Schnelle Testresultate dank Velo

Die Post ist für die Massentests an Zürcher Schulen und in Firmen zu langsam. Mit dem Velo gehts schneller. Darum startete ein Pilotversuch, bei dem Velokuriere beim Einsammeln der Proben eine zentrale Rolle spielen.

Julie Nielsen, Redaktorin (julie.nielsen@velojournal.ch)
News, 20.05.2021

Seit Ende März werden in Zürcher Schulen und Firmen Covid-19-Massentests durchgeführt. Doch die Rückwärtslogistik war unbefriedigend. Zu Beginn wurden die Proben via A-Post in die zuständigen Labore geschickt. Auf  diesem Weg dauerte es aber 24 bis 36 Stunden, bis die Testergebnisse verfügbar waren.

Darum setzt die Hirslanden-Gruppe, die vom Kanton den Auftrag für das Massentestprogramm erhalten hat, auf eine effizientere Lösung: Das Transportunternehmen Rikscha-Taxi ist verantwortlich für das Einsammeln der Coronaproben und arbeitet dafür mit dem bekannten Zürcher Velokurierdienst Veloblitz und der Swissconnect AG zusammen. Bis jetzt mit Erfolg.

Dank eines ausgeklügelten Systems sind die Proben bereits wenige Stunden nach Abholung in den Laboren. Entsprechend ist das Projekt bereits nach kurzer Zeit auf den ganzen Kanton ausgeweitet worden. Laurent Aeberli, Mitarbeiter beim Veloblitz meint:

«Das Projekt läuft mega gut und die Software der Xplanis AG funktioniert. Die Logistik liesse sich problemlos auch in anderen Städten anwenden.»

Dies bestätigt auch Michael Hauenstein, Leiter in Marketing und Verkauf der involvierten Swissconnect. Laut Hauenstein wäre das Projekt mit anderen Swissconnect-Partnern in den 20 grössten Schweizer Städten per Velo innert kürzester Zeit umsetzbar und würde auch absolut Sinn machen.

Überraschend schnell

Die Idee, denVeloblitz einzuspannen, lag auf der Hand. Schon vor der Pandemie wurde der Kurierdienst regelmässig mit dem Transport von Proben, die möglichst rasch in einem Labor ausgewertet werden müssen, betraut. Doch mit dem Grossauftrag ist das Arbeitsvolumen des Kurierdienstes quasi über Nacht um ein Drittel gewachsen.

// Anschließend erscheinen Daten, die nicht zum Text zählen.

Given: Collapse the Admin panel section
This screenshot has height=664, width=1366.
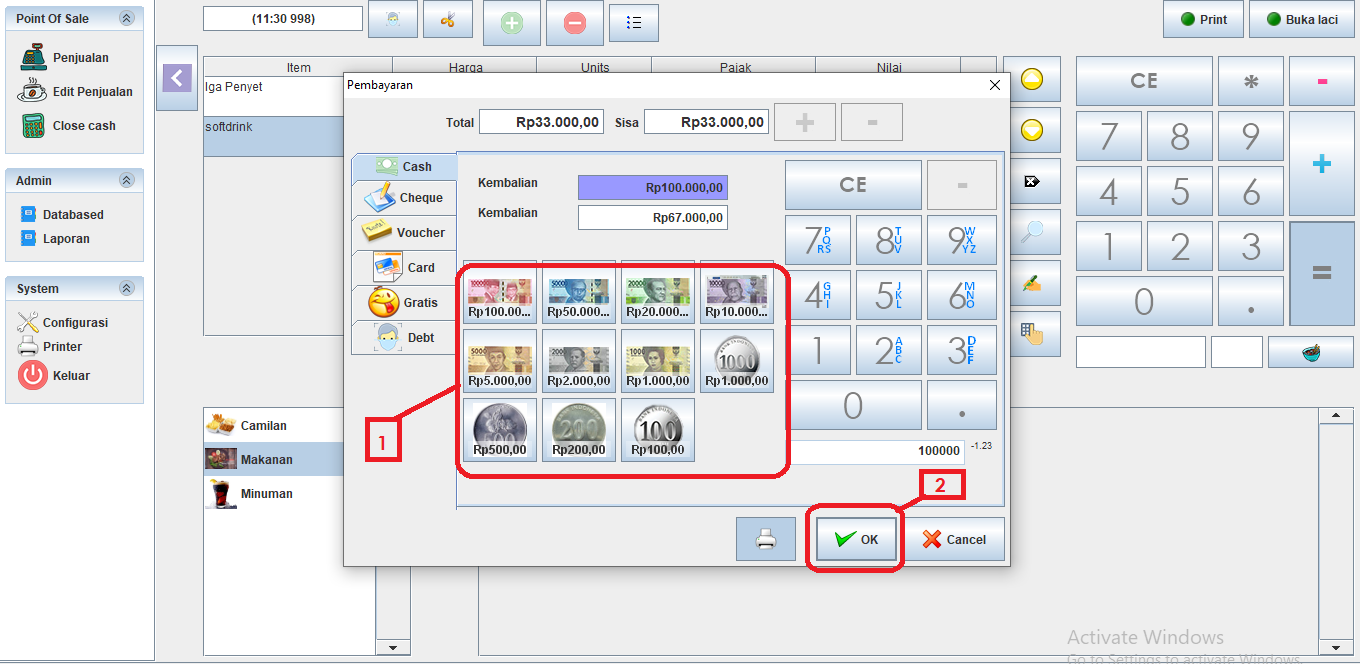Looking at the screenshot, I should (126, 181).
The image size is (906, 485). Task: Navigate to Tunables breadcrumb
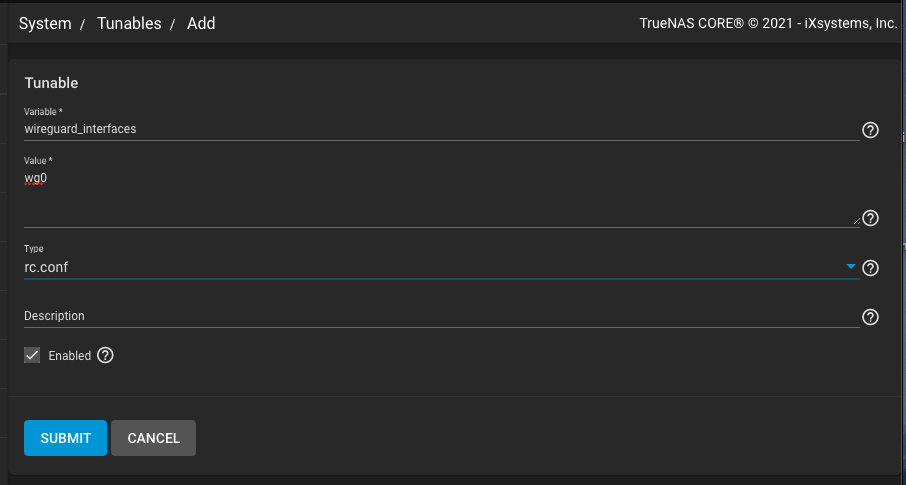click(x=129, y=23)
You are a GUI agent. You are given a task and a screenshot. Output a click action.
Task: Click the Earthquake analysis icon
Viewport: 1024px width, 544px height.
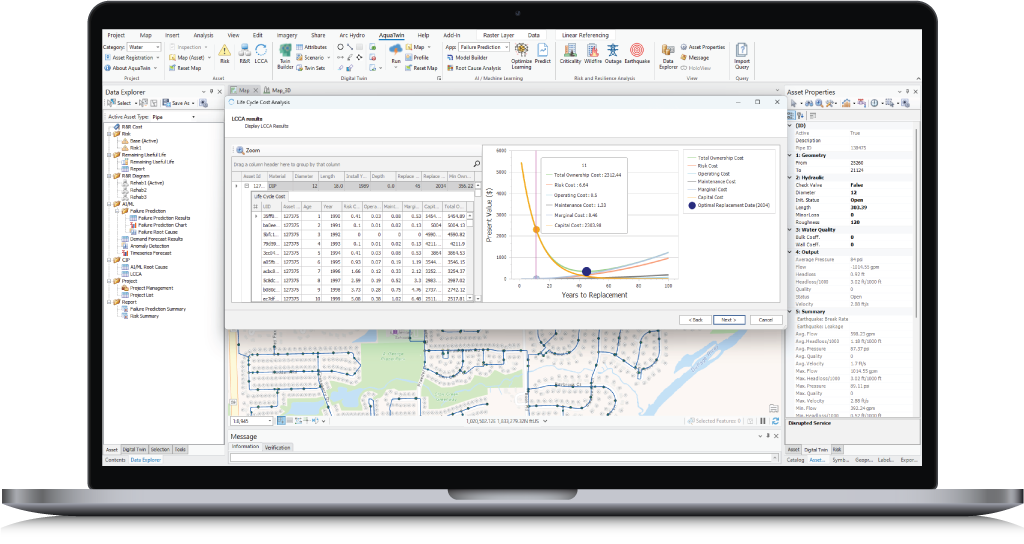[637, 53]
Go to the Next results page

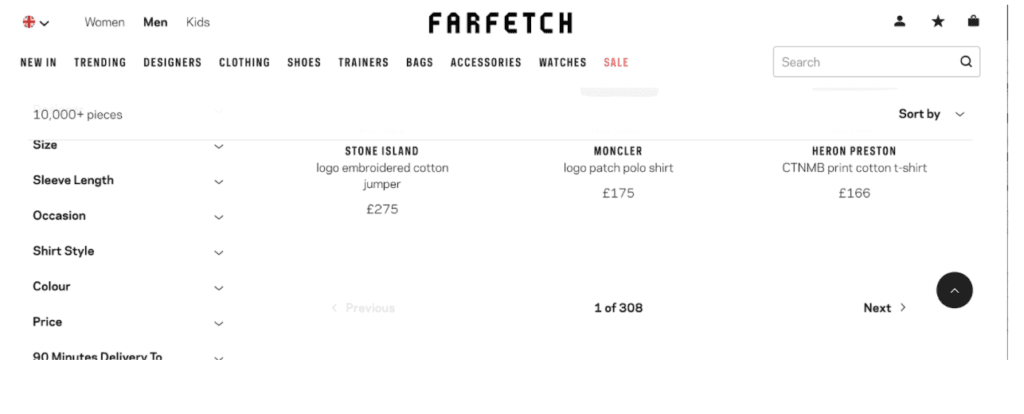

Um die grosse Menge an zusätzlichen Fahrten bewältigen zu können, hat man beim Veloblitz deshalb fast von einem Tag auf den anderen zusätzliche 30 Stellen besetzen müssen und eine Onlineplattform für die Logistik eingerichtet. Anschliessend wurde die Stadt Zürich in sechs Teilbereiche, sogenannte Cluster, aufgeteilt, die jeweils 4 Postleitzahlen abdecken. Für jeden dieser Cluster ist eine Massentest-Kurierin oder ein -Kurier, verantwortlich der während seiner Schicht selbständig durch das Gebiet pedaliert.

«Oft sind die Unternehmen überrascht, weil fünfzehn Minuten später bereits der Kurier für die Abholung da ist.»

Laurent Aeberli, Veloblitz

Sobald die Proben bereit sind, können Unternehmen dies auf der Onlineplattform «Together we test» vermerken, was umgehend dem entsprechenden Kurier in der speziellen Logistik-App gemeldet wird. Innert zwei Stunden werden die Proben von Veloblitz abgeholt. «Oft sind die Unternehmen überrascht, weil fünfzehn Minuten später bereits der Kurier für die Abholung da ist», erzählt Laurent Aeberli nicht ohne Stolz.

Anschliessend werden die eingesammelten Proben in sogenannte Microhubs innerhalb der Cluster abgeliefert. Die in mehreren Poststellen eingerichteten Microhubs werden alle zwei Stunden von Rikscha-Taxi – einem Transportunternehmen, das mit E-Rikschas Transporte mit grösserem Volumen übernimmt – geleert.

Die Proben werden zur Rikscha-Zentrale gebracht und anschliessend an verschiedene Labore im Kanton Zürich und in Luzern weiterverteilt. Damit die Proben möglichst schnell ausgewertet werden können, wird auf die Auslastung der Labore geachtet. Bereits vier Stunden nach Abholung sind die Proben im Labor und können dort weiter bearbeitet werden.